◆ TO DO ◆
Set down every record once more, exactly as given.

::: DATASET :::

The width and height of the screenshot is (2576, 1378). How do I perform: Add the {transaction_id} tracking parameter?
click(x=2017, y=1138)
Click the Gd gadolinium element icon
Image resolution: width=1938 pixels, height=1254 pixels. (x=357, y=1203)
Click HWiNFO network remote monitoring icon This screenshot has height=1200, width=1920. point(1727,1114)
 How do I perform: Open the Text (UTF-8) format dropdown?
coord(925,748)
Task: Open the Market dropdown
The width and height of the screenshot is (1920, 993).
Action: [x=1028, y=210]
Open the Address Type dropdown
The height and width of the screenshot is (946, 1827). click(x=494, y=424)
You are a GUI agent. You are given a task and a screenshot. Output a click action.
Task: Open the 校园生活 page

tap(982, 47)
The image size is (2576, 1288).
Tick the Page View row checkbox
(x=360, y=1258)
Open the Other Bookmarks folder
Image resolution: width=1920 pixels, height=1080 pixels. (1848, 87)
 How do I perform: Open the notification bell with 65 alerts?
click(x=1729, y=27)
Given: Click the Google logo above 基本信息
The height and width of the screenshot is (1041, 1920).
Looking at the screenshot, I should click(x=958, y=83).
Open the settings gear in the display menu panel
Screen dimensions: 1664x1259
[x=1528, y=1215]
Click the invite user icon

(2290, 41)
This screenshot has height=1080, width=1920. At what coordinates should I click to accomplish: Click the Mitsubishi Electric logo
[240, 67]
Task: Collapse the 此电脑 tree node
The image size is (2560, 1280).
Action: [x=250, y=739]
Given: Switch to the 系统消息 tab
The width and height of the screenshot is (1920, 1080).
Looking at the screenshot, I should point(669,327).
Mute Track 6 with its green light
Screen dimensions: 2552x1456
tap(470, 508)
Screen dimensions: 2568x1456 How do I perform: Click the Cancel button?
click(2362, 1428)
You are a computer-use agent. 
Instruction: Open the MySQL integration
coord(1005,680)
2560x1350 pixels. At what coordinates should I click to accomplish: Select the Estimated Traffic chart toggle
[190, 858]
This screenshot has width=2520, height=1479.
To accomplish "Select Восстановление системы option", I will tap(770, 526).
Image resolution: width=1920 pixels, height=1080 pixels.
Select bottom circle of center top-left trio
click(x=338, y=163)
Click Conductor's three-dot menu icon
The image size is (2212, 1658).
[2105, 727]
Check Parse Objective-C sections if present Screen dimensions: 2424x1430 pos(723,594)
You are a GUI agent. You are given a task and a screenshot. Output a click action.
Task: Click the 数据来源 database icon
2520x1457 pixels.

:::

◆ RESPONSE BELOW ◆
The width and height of the screenshot is (2576, 1378). How do I perform: Add the {transaction_id} tracking parameter?
click(x=2017, y=1138)
Click the Gd gadolinium element icon
Image resolution: width=1938 pixels, height=1254 pixels. (x=357, y=1203)
Click HWiNFO network remote monitoring icon This screenshot has height=1200, width=1920. point(1727,1114)
 How do I perform: Open the Text (UTF-8) format dropdown?
coord(925,748)
Task: Open the Market dropdown
The width and height of the screenshot is (1920, 993).
Action: [x=1028, y=210]
Open the Address Type dropdown
The height and width of the screenshot is (946, 1827). click(x=494, y=424)
You are a GUI agent. You are given a task and a screenshot. Output a click action.
Task: Open the 校园生活 page

tap(982, 47)
The image size is (2576, 1288).
Tick the Page View row checkbox
(x=360, y=1258)
Open the Other Bookmarks folder
Image resolution: width=1920 pixels, height=1080 pixels. (1848, 87)
 How do I perform: Open the notification bell with 65 alerts?
click(x=1729, y=27)
Given: Click the Google logo above 基本信息
The height and width of the screenshot is (1041, 1920).
Looking at the screenshot, I should click(x=958, y=83).
Open the settings gear in the display menu panel
Screen dimensions: 1664x1259
[x=1528, y=1215]
Click the invite user icon

(2290, 41)
This screenshot has height=1080, width=1920. At what coordinates should I click to accomplish: Click the Mitsubishi Electric logo
[240, 67]
Task: Collapse the 此电脑 tree node
The image size is (2560, 1280).
Action: [x=250, y=739]
Given: Switch to the 系统消息 tab
The width and height of the screenshot is (1920, 1080).
Looking at the screenshot, I should point(669,327).
Mute Track 6 with its green light
Screen dimensions: 2552x1456
tap(470, 508)
Screen dimensions: 2568x1456 How do I perform: Click the Cancel button?
click(2362, 1428)
You are a computer-use agent. 
Instruction: Open the MySQL integration
coord(1005,680)
2560x1350 pixels. At what coordinates should I click to accomplish: Select the Estimated Traffic chart toggle
[190, 858]
This screenshot has width=2520, height=1479.
To accomplish "Select Восстановление системы option", I will tap(770, 526).
Image resolution: width=1920 pixels, height=1080 pixels.
Select bottom circle of center top-left trio
click(x=338, y=163)
Click Conductor's three-dot menu icon
The image size is (2212, 1658).
[2105, 727]
Check Parse Objective-C sections if present Screen dimensions: 2424x1430 pos(723,594)
You are a GUI agent. You are given a task and a screenshot. Output a click action.
Task: Click the 数据来源 database icon
2520x1457 pixels.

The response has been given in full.